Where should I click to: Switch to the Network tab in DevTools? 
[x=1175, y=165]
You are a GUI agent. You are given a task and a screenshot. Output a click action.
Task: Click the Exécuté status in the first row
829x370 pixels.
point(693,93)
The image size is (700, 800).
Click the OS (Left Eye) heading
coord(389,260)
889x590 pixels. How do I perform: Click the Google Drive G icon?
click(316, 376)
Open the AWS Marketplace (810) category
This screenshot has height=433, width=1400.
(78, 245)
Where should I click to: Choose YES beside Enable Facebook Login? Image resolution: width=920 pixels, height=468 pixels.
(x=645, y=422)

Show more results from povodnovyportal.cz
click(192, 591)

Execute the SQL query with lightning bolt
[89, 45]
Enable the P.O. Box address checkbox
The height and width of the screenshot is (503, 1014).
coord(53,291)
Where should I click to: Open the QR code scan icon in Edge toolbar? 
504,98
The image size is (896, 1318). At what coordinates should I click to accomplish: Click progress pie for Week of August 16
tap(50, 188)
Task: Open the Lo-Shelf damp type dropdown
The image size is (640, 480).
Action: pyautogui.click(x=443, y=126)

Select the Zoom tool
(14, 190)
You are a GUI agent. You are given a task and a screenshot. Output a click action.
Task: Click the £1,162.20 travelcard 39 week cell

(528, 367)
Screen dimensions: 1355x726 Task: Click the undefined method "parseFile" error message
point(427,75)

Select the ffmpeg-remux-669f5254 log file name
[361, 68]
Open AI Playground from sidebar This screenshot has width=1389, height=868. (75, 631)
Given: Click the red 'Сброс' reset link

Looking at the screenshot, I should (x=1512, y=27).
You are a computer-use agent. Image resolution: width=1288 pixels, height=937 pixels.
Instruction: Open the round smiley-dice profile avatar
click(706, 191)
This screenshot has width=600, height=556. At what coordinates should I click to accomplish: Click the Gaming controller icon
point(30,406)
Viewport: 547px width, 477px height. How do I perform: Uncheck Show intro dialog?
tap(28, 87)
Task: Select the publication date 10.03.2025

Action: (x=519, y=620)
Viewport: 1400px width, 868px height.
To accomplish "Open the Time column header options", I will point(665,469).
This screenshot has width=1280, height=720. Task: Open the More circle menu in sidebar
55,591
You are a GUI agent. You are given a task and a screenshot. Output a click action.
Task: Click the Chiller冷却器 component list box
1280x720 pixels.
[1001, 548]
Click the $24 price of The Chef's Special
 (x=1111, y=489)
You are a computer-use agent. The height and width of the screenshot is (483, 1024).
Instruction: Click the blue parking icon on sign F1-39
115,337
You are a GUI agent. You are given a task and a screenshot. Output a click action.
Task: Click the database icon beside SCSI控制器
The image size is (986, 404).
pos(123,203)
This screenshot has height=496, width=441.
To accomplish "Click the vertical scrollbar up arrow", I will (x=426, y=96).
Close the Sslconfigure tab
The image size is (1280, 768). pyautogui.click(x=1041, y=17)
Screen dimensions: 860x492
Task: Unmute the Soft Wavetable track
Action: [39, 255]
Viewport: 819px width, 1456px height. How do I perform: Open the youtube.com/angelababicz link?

_ _ _ _

## Your objective
Copy the lines above word for word, beginning with the very first one and stopping after the line that contains "Open AI Playground".

## Full output
Where should I click to: Switch to the Network tab in DevTools? 
[x=1175, y=165]
You are a GUI agent. You are given a task and a screenshot. Output a click action.
Task: Click the Exécuté status in the first row
829x370 pixels.
point(693,93)
The image size is (700, 800).
Click the OS (Left Eye) heading
coord(389,260)
889x590 pixels. How do I perform: Click the Google Drive G icon?
click(316, 376)
Open the AWS Marketplace (810) category
This screenshot has height=433, width=1400.
(78, 245)
Where should I click to: Choose YES beside Enable Facebook Login? Image resolution: width=920 pixels, height=468 pixels.
(x=645, y=422)

Show more results from povodnovyportal.cz
click(192, 591)

Execute the SQL query with lightning bolt
[89, 45]
Enable the P.O. Box address checkbox
The height and width of the screenshot is (503, 1014).
coord(53,291)
Where should I click to: Open the QR code scan icon in Edge toolbar? 
504,98
The image size is (896, 1318). At what coordinates should I click to accomplish: Click progress pie for Week of August 16
tap(50, 188)
Task: Open the Lo-Shelf damp type dropdown
The image size is (640, 480).
Action: pyautogui.click(x=443, y=126)

Select the Zoom tool
(14, 190)
You are a GUI agent. You are given a task and a screenshot. Output a click action.
Task: Click the £1,162.20 travelcard 39 week cell

(528, 367)
Screen dimensions: 1355x726 Task: Click the undefined method "parseFile" error message
point(427,75)

Select the ffmpeg-remux-669f5254 log file name
[361, 68]
Open AI Playground from sidebar This screenshot has width=1389, height=868. (75, 631)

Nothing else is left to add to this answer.